A Catholic high school staffer was fired for writing a letter to a local paper criticizing public schools and asserting a quality education stems from values and family support, especially when modeled after Jesus Christ.

Kathy Peters, who lost her job Wednesday as director of recruitment for DeSales High School in Geneva, N.Y., told the Finger Lakes Times she felt she was “stabbed in the back by the administration.”

“I just knew [I was in trouble], but I didn’t think they were going to fire me,” she said. “I thought I was going to get a reprimand.”

In her May 6 letter to the Times, Peters also said public schools spend too much money on new buildings at the expense of education.

The letter touched off a firestorm of response to the paper from DeSales graduates and Geneva City School District employees.

Dr.

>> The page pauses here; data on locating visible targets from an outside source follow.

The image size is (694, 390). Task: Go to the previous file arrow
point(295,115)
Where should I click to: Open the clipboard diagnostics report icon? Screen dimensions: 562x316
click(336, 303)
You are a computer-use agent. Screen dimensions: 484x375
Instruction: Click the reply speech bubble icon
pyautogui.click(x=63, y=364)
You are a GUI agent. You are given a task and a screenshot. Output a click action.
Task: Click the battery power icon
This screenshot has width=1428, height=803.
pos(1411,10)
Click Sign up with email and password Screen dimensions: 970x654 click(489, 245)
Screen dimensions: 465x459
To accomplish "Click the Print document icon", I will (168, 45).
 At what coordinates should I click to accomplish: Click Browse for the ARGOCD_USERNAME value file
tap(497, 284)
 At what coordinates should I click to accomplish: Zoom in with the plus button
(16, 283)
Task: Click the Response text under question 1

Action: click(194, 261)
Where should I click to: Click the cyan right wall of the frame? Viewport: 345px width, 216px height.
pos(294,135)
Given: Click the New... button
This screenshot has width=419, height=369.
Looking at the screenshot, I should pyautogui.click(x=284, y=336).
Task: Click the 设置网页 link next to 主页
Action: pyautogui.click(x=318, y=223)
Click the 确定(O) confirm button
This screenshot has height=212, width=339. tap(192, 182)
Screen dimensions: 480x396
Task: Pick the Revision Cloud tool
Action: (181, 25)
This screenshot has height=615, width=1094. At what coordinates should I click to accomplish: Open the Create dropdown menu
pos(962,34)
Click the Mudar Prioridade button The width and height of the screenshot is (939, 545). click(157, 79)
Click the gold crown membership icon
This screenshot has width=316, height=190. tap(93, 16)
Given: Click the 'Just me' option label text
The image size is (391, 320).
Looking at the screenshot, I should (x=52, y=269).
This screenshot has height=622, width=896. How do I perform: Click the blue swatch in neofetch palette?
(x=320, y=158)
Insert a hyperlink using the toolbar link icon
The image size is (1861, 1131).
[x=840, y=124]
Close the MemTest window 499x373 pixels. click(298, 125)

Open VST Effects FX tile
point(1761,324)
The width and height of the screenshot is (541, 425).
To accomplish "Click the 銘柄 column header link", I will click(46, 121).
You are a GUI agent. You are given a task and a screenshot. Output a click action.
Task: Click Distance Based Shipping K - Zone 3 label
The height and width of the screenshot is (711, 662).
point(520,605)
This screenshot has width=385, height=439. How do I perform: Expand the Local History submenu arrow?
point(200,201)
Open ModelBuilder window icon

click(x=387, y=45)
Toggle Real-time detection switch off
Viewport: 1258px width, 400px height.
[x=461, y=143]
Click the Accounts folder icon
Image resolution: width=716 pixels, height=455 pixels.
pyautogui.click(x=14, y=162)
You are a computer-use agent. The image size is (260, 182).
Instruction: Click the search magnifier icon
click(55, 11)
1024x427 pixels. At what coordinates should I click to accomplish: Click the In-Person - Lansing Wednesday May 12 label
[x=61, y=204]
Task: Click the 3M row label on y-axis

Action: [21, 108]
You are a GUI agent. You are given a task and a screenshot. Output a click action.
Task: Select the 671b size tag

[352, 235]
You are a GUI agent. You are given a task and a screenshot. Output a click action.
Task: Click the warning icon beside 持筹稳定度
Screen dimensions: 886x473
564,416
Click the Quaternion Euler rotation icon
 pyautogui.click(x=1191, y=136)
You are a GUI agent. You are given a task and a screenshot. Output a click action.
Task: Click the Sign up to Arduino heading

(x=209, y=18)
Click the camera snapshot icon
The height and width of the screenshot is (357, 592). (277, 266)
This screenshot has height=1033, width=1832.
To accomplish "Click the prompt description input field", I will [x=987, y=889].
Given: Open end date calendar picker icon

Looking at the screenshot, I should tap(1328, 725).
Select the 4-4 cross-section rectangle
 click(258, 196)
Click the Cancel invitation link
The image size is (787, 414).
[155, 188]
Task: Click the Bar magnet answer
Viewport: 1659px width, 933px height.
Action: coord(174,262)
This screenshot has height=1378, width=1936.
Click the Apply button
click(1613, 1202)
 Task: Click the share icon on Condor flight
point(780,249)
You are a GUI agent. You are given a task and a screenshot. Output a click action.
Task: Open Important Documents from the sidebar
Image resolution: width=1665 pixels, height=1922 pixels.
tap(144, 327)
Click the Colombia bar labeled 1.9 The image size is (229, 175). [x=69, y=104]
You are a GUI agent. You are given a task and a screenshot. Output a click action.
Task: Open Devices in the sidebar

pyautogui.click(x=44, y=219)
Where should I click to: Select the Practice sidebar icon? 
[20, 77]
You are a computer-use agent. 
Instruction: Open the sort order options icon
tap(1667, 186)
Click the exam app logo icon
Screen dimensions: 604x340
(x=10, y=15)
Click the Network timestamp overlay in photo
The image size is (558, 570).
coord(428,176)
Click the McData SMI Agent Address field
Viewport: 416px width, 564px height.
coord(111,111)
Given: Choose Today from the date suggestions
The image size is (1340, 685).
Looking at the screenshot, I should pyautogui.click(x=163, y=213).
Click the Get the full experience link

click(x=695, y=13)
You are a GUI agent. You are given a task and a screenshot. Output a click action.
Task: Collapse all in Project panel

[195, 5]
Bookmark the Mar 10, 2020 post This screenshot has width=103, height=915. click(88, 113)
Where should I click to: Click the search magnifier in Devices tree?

Karen Juliano, DeSales’ principal, said the policy of the Rochester Roman Catholic Diocese is not to comment on personnel matters.

But Juliano wrote a letter published by the Times explaining Peters’ missive “did not represent DeSales High School, was not authorized by DeSales High School, and does not represent the opinions of the board of trustees, administration, faculty, staff and students of DeSales High School. We certainly do not wish to use the ‘Letters to the Editor’ section of the local newspaper as a recruiting tool.”

Peters, who served as principal of another Catholic school for nine years, said she was shocked Juliano specifically reprimanded her for mentioning Jesus’ name in the letter.

As Catholic educators, she noted, Jesus is the reason for everything they do.

The fired administrator insists the letter had nothing to do with recruiting, and she was speaking of public schools in general.

“It wasn’t what I was intending at all,” she told the Geneva paper. “I was trying to support the public school teachers by saying where the money should go.”

Peters said she also did not sign the letter as an employee of the Catholic school. But the paper’s policy is to list the title if it’s relevant to the topic.

Peters told the Times she was shocked at the lack of support from her school and the diocese.

“I just feel like I was really betrayed by the diocese, because they gave the approval for this,” she said. “I’m so tired of this diocese and their injustice to Catholic education. This diocese, I don’t care what they say, does not support Catholic education.”

She also feels persecuted by Bishop Matthew Clark, the Times reported.

“What burns me up is that they said I did more damage to that school with my letter than anyone else and that they’ll never be able to repair the damage,” she said. “I have trouble believing that one letter to the editor could do all this.”

Peters, who apologized for causing so much stress to school employees and students, said she plans to take the next two weeks to spring clean then look for a new job.